EXERCISE TASKS:
1: In the kitchen renovation text, what product turned up unopened in a kitchen drawer?
2: Duplicate the kitchen renovation text between "Kitchen renovation is" and "the ’69 World Series.", inclusive.
═══ TEXT SEGMENT ═══
Kitchen renovation is a virus that preys upon the middle-aged homeowner. We caught it from our friends Dave and Kate, who caught it from Bill and Adair, who got it from reading magazines like Martha Stewart Living. We didn’t have the requisite $20,000 on hand, so Ed announced he’d build the cabinets himself. I recall the moment clearly, the way people recall where they were when JFK was shot or the Mets won the ’69 World Series.
Let me give you some perspective here. Our bathroom faucet is enameled with faux porcelain that has begun to chip off. Early in 1996, Ed purchased a tube of something called Porc-a-Fix, intending to fill in the chips. I came across the Porc-a-Fix, unopened and in its original packaging, inside a kitchen drawer recently. So long had it been that I no longer recalled the original purpose of the product and took it to be some sort of ham seasoning.
Ed looked at the tube. “I’ll get to that this weekend,” he said. Home repair projects around our house generally fall into two categories: “I’ll get to that this weekend” and “I’ll get to that this summer.” Followed by an eventual shift to a third category: “I’ll get the Yellow Pages.”
Make no mistake, my husband is a highly competent man. He has laid hardwood floors, put up walls, installed skylights. Most of this he did during a period of unemployment in his 20s. These days he works a full-time job, and thus spends his time off avoiding anything that sounds like work. If woodworking were called, say, “relaxing with wood,” things might actually get built.
The other problem is that guy Norm Abram. Abram hosts the PBS show Yankee Workshop, which is misleading, because you picture Nathan Hale stooped in some low-ceilinged, poorly lit Connecticut basement. When in reality, Norm Abram’s workshop is the size of the Vatican. Norm has every power tool ever invented. His workshop is airy and bright and well heated.
═══ DATA SECTION ═══
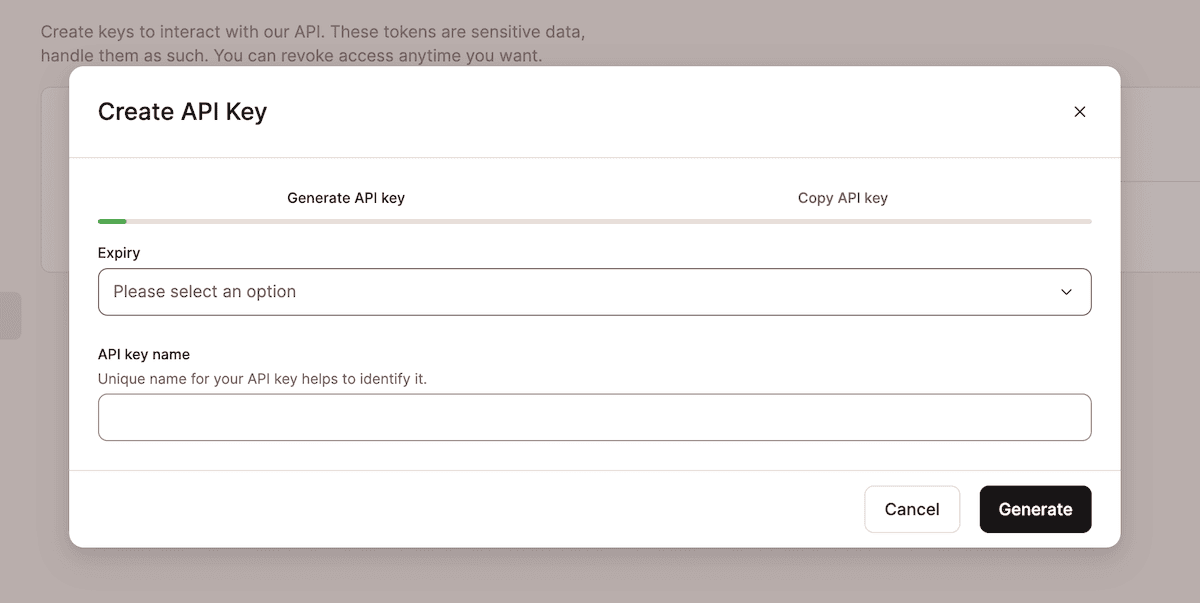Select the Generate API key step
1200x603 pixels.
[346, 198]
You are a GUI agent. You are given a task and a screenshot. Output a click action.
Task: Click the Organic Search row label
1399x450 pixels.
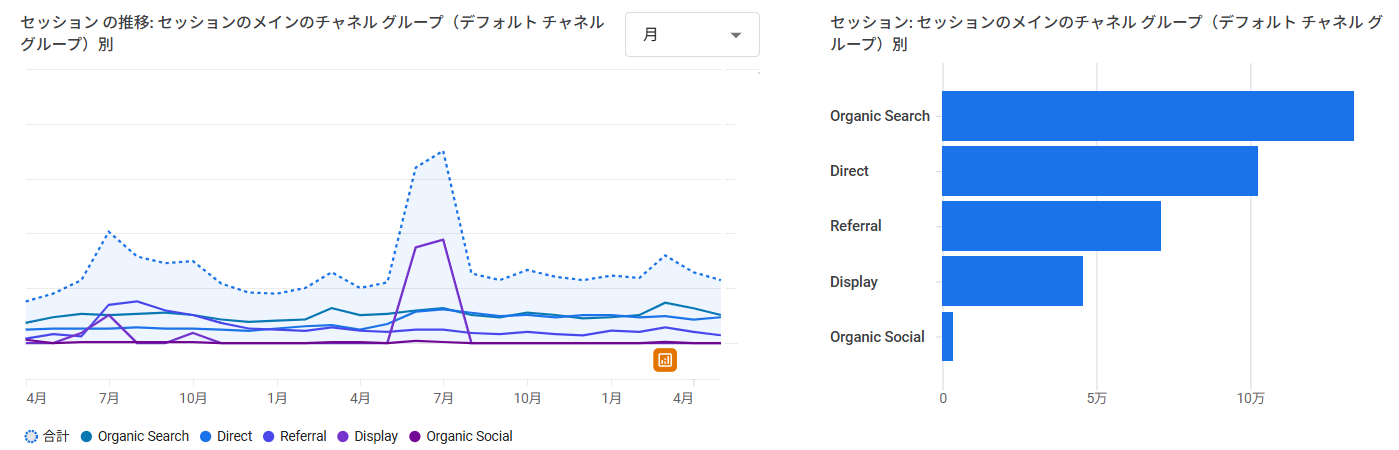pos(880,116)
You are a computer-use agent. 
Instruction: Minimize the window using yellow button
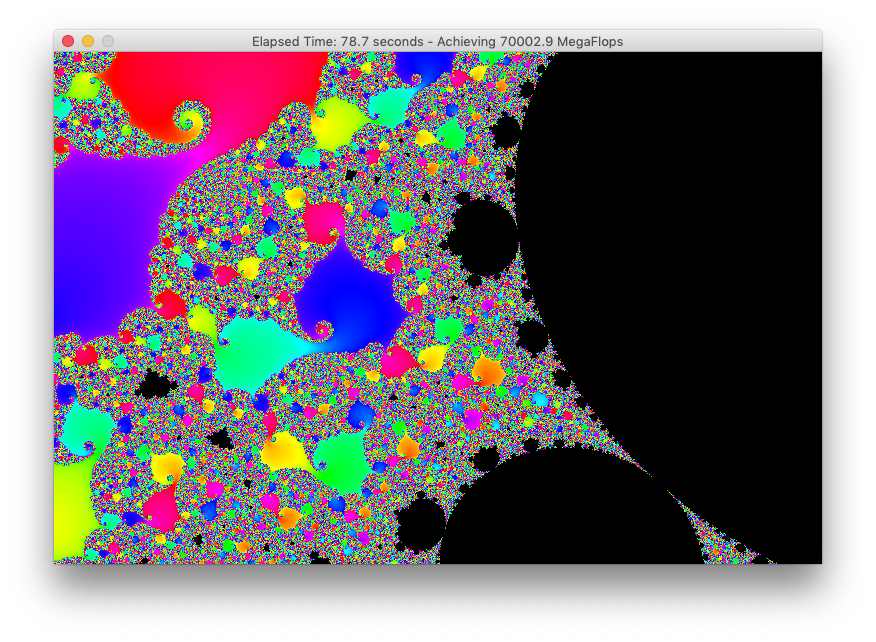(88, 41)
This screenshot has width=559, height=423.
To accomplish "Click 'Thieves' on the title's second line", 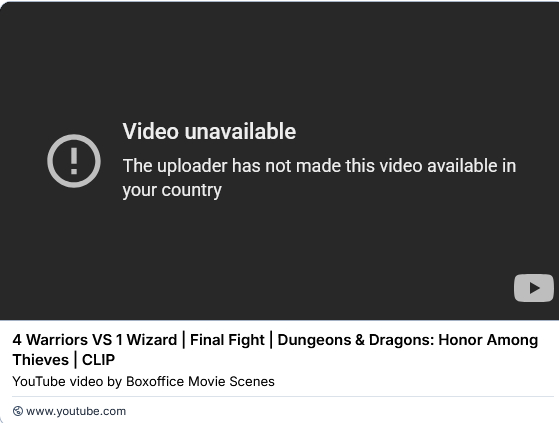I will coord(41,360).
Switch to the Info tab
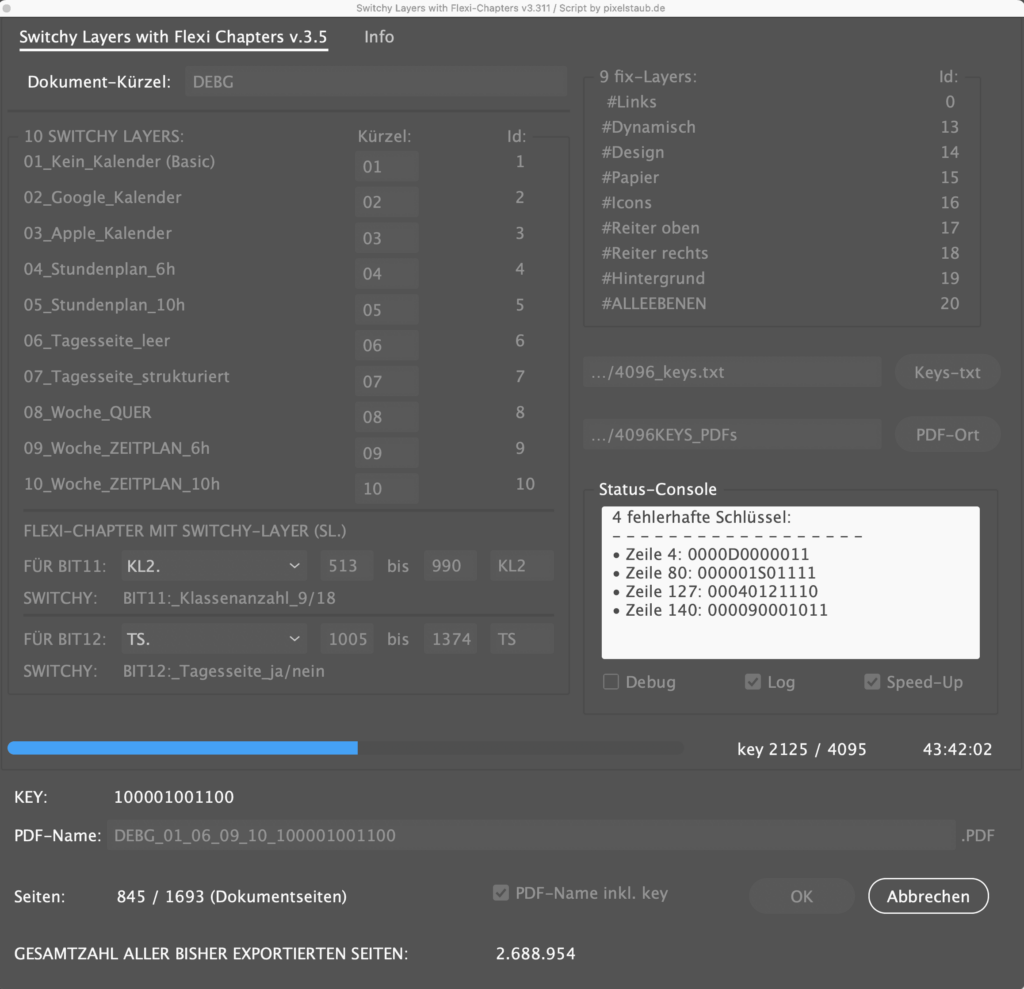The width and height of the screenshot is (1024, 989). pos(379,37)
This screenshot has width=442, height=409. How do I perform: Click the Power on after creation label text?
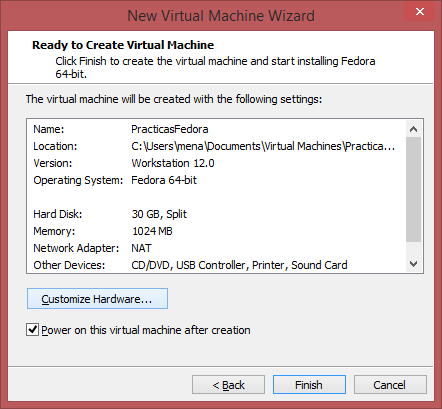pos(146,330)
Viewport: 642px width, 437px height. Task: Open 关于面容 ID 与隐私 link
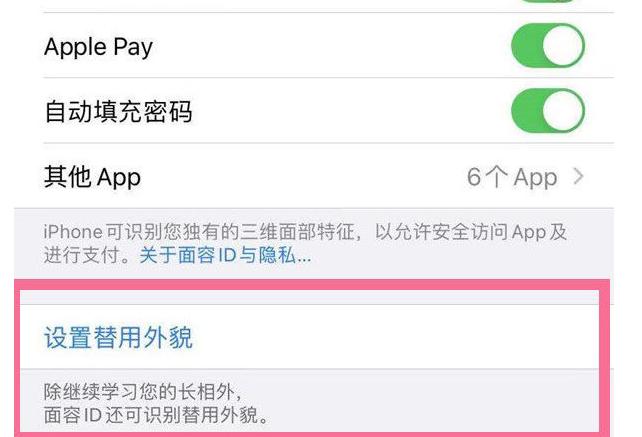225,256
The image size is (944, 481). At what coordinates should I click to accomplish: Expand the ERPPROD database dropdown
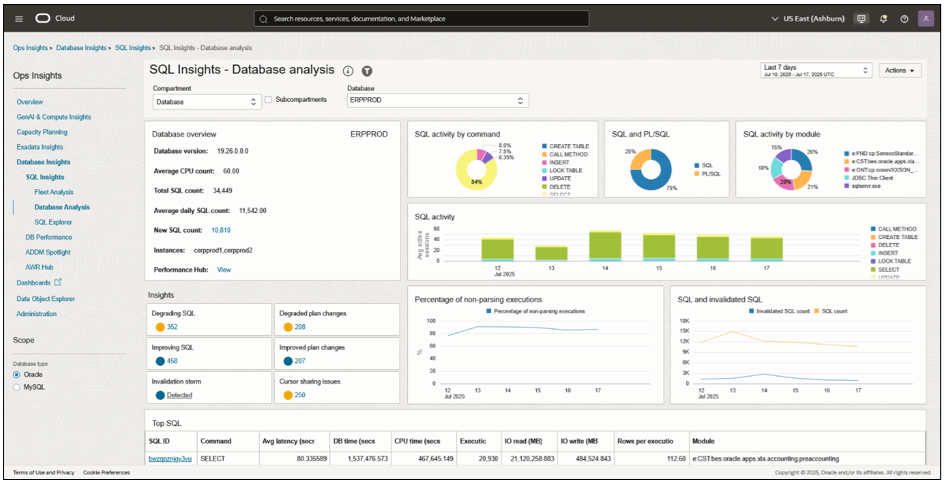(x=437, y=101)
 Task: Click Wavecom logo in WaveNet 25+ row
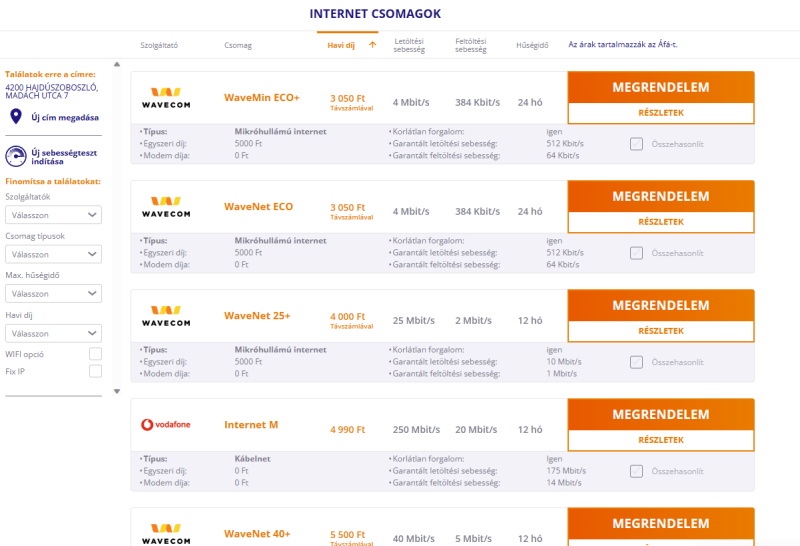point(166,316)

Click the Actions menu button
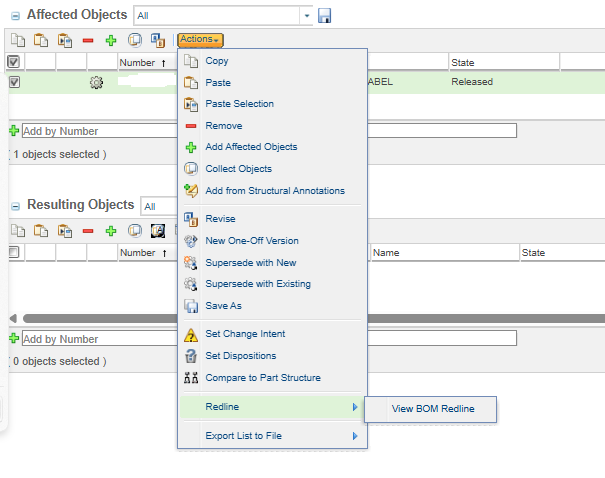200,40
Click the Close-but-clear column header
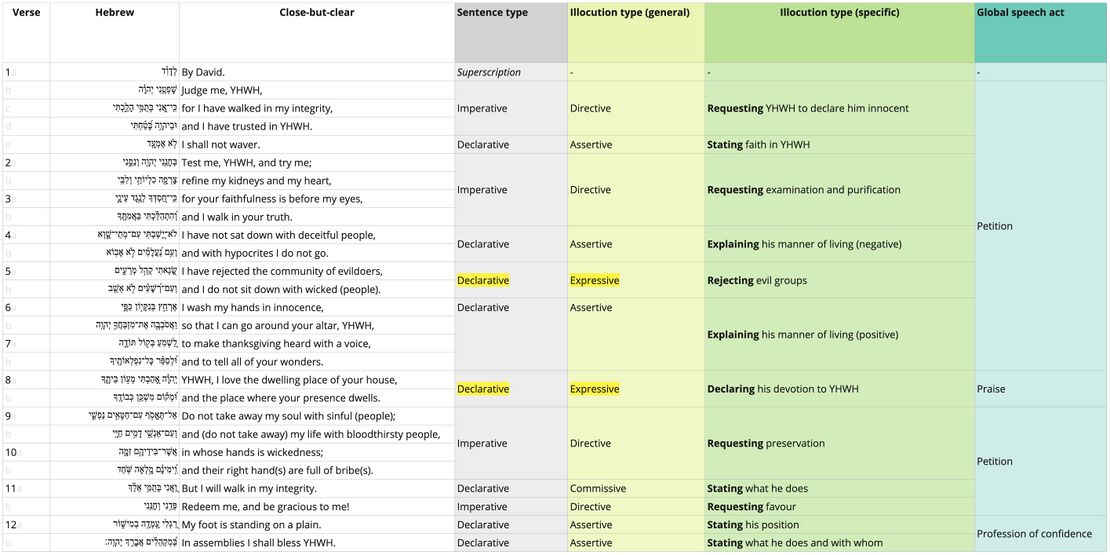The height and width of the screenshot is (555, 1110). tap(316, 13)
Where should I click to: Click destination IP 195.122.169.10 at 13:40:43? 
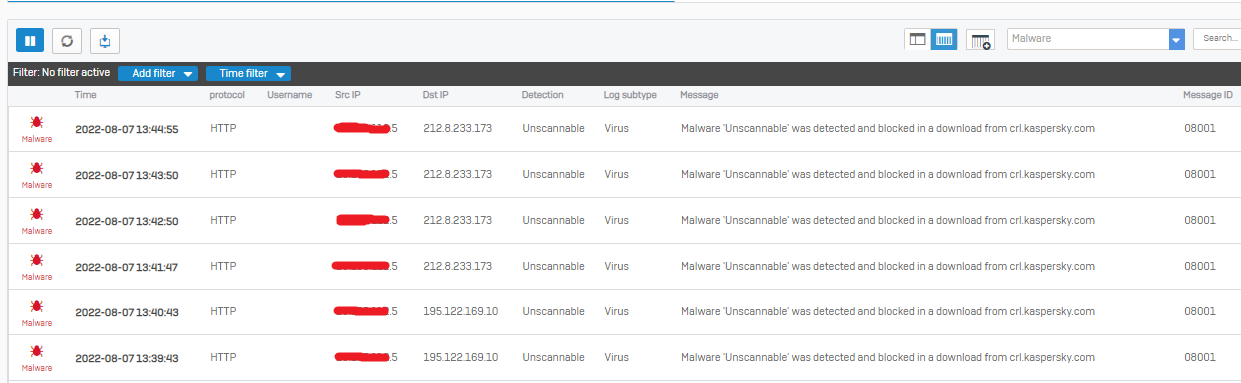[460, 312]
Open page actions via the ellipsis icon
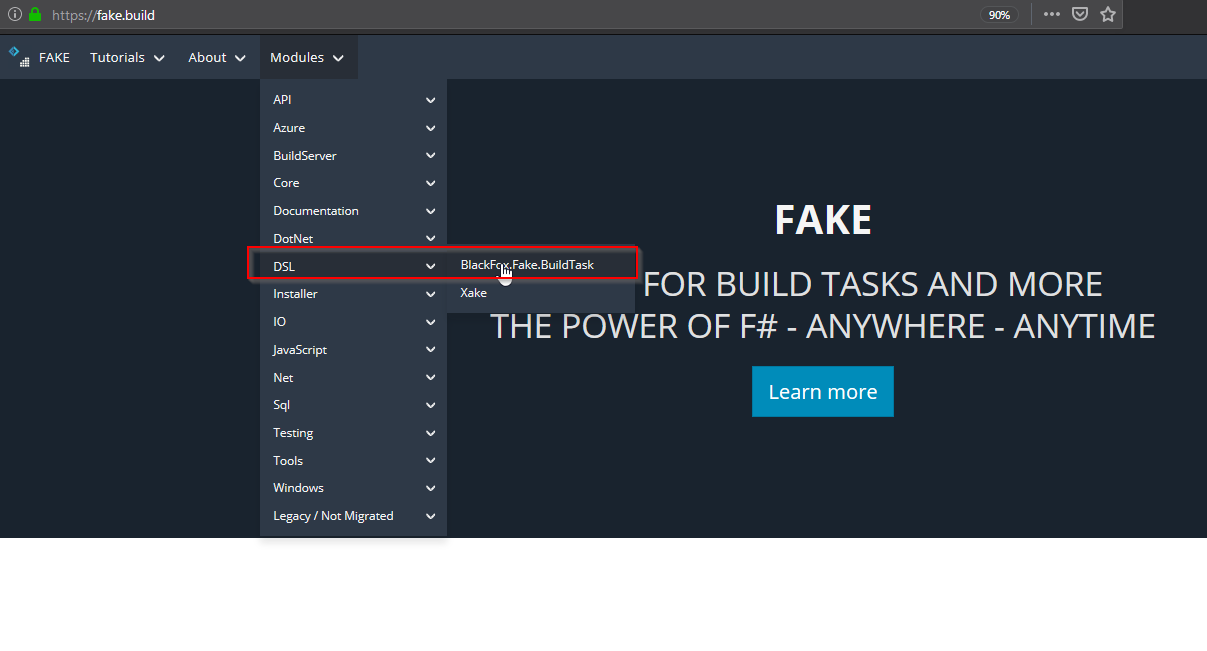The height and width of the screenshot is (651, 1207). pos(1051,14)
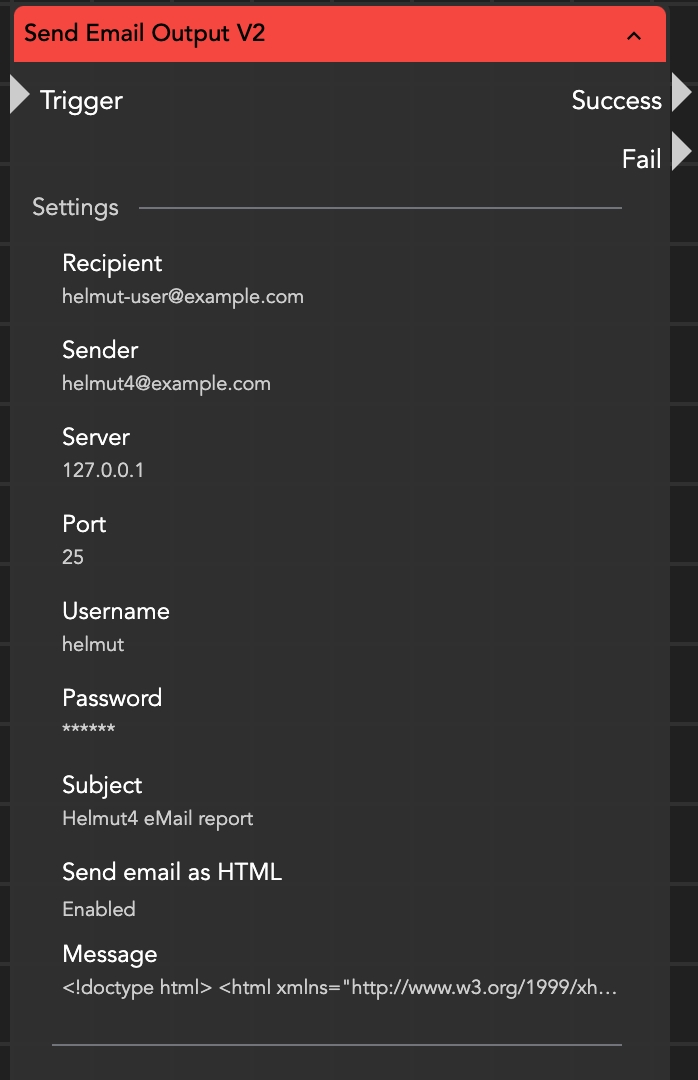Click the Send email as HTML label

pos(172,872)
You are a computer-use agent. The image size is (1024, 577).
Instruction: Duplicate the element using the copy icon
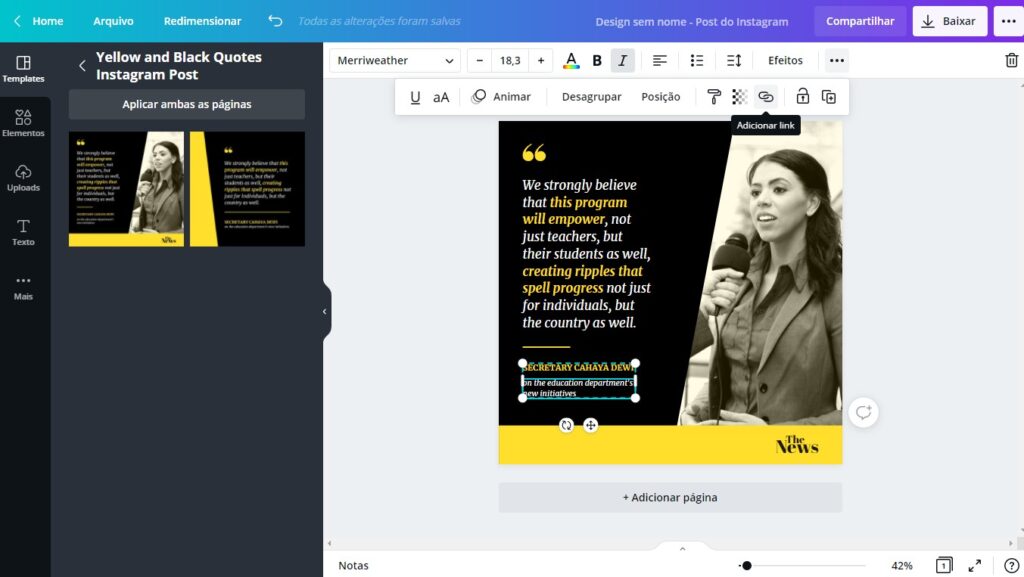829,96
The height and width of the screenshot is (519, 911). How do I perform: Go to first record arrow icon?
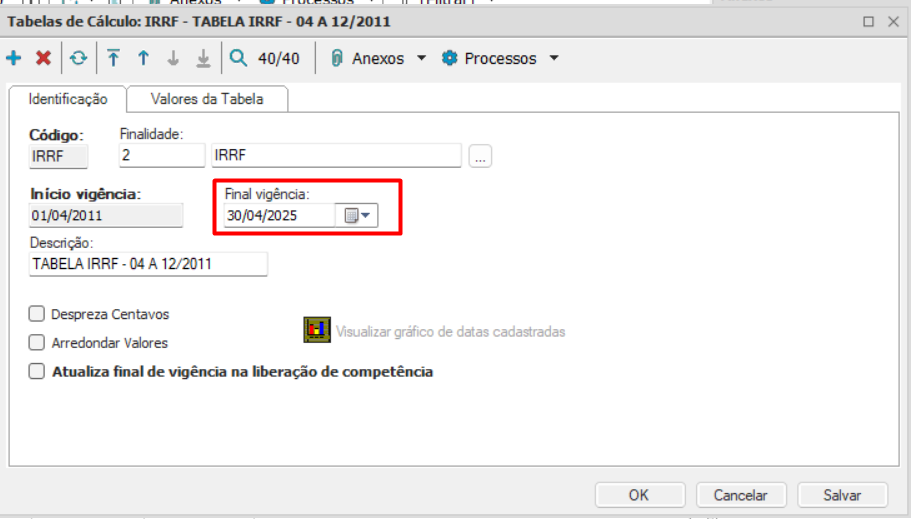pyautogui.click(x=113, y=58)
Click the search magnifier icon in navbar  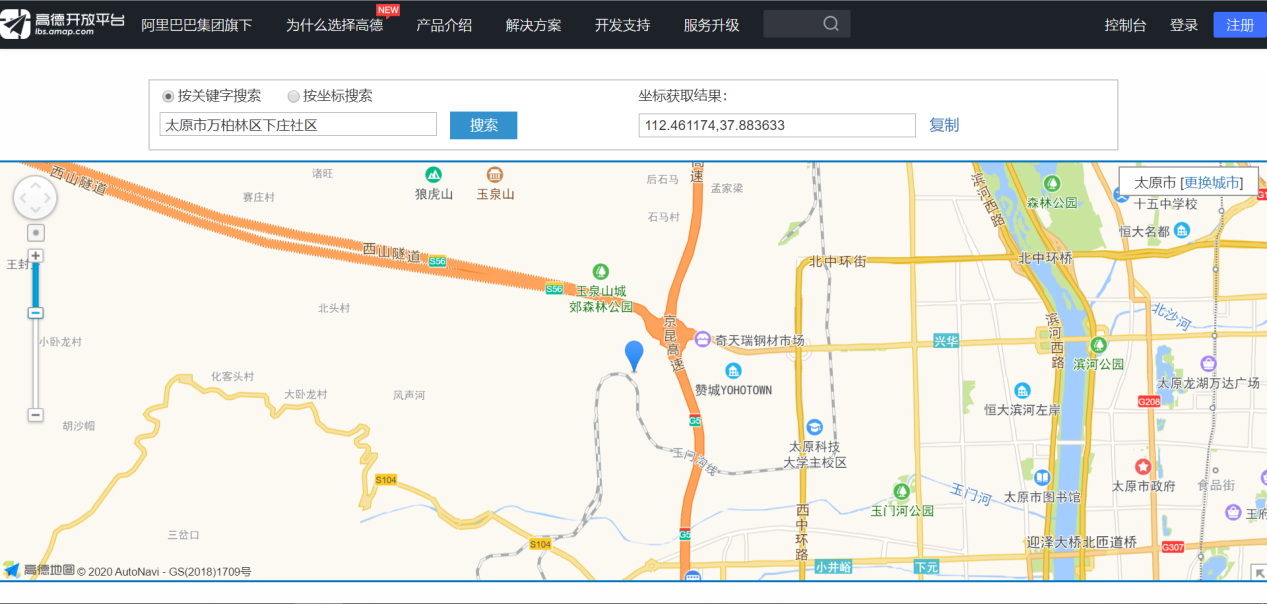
═══
SOLUTIONS:
1: A tube of Porc-a-Fix, still in its original packaging.

2:
Kitchen renovation is a virus that preys upon the middle-aged homeowner. We caught it from our friends Dave and Kate, who caught it from Bill and Adair, who got it from reading magazines like Martha Stewart Living. We didn’t have the requisite $20,000 on hand, so Ed announced he’d build the cabinets himself. I recall the moment clearly, the way people recall where they were when JFK was shot or the Mets won the ’69 World Series.